## Task item
Each line below is to be copied exactly as it appears.
^^^^^^^^^^^^^^^^
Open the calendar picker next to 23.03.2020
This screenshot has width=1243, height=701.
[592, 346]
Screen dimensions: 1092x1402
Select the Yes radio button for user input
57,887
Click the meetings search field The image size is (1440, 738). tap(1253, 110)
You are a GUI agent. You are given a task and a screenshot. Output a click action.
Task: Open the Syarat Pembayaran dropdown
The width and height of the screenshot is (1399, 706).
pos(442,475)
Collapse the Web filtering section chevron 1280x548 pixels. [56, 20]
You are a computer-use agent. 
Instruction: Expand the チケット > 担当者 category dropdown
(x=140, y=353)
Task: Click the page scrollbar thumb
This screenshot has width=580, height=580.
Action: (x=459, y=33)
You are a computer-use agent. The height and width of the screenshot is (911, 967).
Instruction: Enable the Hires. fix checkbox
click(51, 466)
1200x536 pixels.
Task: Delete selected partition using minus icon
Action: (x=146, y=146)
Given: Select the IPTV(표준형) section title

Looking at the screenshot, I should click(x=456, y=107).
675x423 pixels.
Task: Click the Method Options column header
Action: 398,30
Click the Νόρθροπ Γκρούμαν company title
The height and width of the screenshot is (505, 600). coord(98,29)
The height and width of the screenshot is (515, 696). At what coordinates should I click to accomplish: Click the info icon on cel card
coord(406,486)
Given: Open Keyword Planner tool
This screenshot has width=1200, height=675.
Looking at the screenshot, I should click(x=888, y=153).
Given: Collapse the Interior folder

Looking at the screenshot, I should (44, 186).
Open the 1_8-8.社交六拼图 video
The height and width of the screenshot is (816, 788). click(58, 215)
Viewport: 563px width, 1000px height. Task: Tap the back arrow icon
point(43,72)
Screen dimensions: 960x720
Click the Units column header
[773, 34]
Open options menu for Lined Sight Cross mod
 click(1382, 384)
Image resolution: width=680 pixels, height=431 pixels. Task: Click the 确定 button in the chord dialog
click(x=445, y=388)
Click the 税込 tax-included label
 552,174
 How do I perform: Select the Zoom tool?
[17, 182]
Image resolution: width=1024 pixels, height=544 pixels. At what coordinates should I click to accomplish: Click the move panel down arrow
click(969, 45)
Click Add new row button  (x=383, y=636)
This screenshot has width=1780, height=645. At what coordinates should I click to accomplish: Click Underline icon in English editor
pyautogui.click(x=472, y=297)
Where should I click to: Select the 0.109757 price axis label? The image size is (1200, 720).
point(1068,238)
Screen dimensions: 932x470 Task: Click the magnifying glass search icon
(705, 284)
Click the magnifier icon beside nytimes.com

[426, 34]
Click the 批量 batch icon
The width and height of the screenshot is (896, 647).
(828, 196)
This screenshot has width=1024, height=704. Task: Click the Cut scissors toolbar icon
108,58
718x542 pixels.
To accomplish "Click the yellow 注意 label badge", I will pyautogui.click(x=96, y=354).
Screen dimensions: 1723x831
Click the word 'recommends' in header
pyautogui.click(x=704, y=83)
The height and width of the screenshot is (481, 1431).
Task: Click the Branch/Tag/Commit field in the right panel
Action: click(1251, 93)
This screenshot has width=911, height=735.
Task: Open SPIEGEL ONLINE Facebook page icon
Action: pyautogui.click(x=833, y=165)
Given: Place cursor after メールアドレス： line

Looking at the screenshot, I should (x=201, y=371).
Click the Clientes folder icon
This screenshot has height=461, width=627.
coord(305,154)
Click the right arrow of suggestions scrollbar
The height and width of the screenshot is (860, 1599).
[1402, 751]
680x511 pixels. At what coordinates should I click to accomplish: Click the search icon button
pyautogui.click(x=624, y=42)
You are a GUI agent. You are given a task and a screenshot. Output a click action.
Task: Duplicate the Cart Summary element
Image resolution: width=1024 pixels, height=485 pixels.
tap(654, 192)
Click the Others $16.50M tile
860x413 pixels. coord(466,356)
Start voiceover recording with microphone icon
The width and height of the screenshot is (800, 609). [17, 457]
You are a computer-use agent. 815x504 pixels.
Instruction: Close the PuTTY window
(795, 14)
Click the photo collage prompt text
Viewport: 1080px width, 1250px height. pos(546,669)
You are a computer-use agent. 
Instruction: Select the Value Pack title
^^^^^^^^^^^^^^^^
## Solution for this exercise
Open the calendar picker next to 23.03.2020
This screenshot has width=1243, height=701.
[592, 346]
Screen dimensions: 1092x1402
Select the Yes radio button for user input
57,887
Click the meetings search field The image size is (1440, 738). tap(1253, 110)
You are a GUI agent. You are given a task and a screenshot. Output a click action.
Task: Open the Syarat Pembayaran dropdown
The width and height of the screenshot is (1399, 706).
pos(442,475)
Collapse the Web filtering section chevron 1280x548 pixels. [56, 20]
You are a computer-use agent. 
Instruction: Expand the チケット > 担当者 category dropdown
(x=140, y=353)
Task: Click the page scrollbar thumb
This screenshot has width=580, height=580.
Action: (x=459, y=33)
You are a computer-use agent. The height and width of the screenshot is (911, 967).
Instruction: Enable the Hires. fix checkbox
click(51, 466)
1200x536 pixels.
Task: Delete selected partition using minus icon
Action: (x=146, y=146)
Given: Select the IPTV(표준형) section title

Looking at the screenshot, I should click(x=456, y=107).
675x423 pixels.
Task: Click the Method Options column header
Action: 398,30
Click the Νόρθροπ Γκρούμαν company title
The height and width of the screenshot is (505, 600). coord(98,29)
The height and width of the screenshot is (515, 696). At what coordinates should I click to accomplish: Click the info icon on cel card
coord(406,486)
Given: Open Keyword Planner tool
This screenshot has width=1200, height=675.
Looking at the screenshot, I should click(x=888, y=153).
Given: Collapse the Interior folder

Looking at the screenshot, I should (44, 186).
Open the 1_8-8.社交六拼图 video
The height and width of the screenshot is (816, 788). click(58, 215)
Viewport: 563px width, 1000px height. Task: Tap the back arrow icon
point(43,72)
Screen dimensions: 960x720
Click the Units column header
[773, 34]
Open options menu for Lined Sight Cross mod
 click(1382, 384)
Image resolution: width=680 pixels, height=431 pixels. Task: Click the 确定 button in the chord dialog
click(x=445, y=388)
Click the 税込 tax-included label
 552,174
 How do I perform: Select the Zoom tool?
[17, 182]
Image resolution: width=1024 pixels, height=544 pixels. At what coordinates should I click to accomplish: Click the move panel down arrow
click(969, 45)
Click Add new row button  (x=383, y=636)
This screenshot has width=1780, height=645. At what coordinates should I click to accomplish: Click Underline icon in English editor
pyautogui.click(x=472, y=297)
Where should I click to: Select the 0.109757 price axis label? The image size is (1200, 720).
point(1068,238)
Screen dimensions: 932x470 Task: Click the magnifying glass search icon
(705, 284)
Click the magnifier icon beside nytimes.com

[426, 34]
Click the 批量 batch icon
The width and height of the screenshot is (896, 647).
(828, 196)
This screenshot has width=1024, height=704. Task: Click the Cut scissors toolbar icon
108,58
718x542 pixels.
To accomplish "Click the yellow 注意 label badge", I will pyautogui.click(x=96, y=354).
Screen dimensions: 1723x831
Click the word 'recommends' in header
pyautogui.click(x=704, y=83)
The height and width of the screenshot is (481, 1431).
Task: Click the Branch/Tag/Commit field in the right panel
Action: click(1251, 93)
This screenshot has width=911, height=735.
Task: Open SPIEGEL ONLINE Facebook page icon
Action: pyautogui.click(x=833, y=165)
Given: Place cursor after メールアドレス： line

Looking at the screenshot, I should (x=201, y=371).
Click the Clientes folder icon
This screenshot has height=461, width=627.
coord(305,154)
Click the right arrow of suggestions scrollbar
The height and width of the screenshot is (860, 1599).
[1402, 751]
680x511 pixels. At what coordinates should I click to accomplish: Click the search icon button
pyautogui.click(x=624, y=42)
You are a GUI agent. You are given a task and a screenshot. Output a click action.
Task: Duplicate the Cart Summary element
Image resolution: width=1024 pixels, height=485 pixels.
tap(654, 192)
Click the Others $16.50M tile
860x413 pixels. coord(466,356)
Start voiceover recording with microphone icon
The width and height of the screenshot is (800, 609). [17, 457]
You are a computer-use agent. 815x504 pixels.
Instruction: Close the PuTTY window
(795, 14)
Click the photo collage prompt text
Viewport: 1080px width, 1250px height. pos(546,669)
You are a computer-use agent. 
Instruction: Select the Value Pack title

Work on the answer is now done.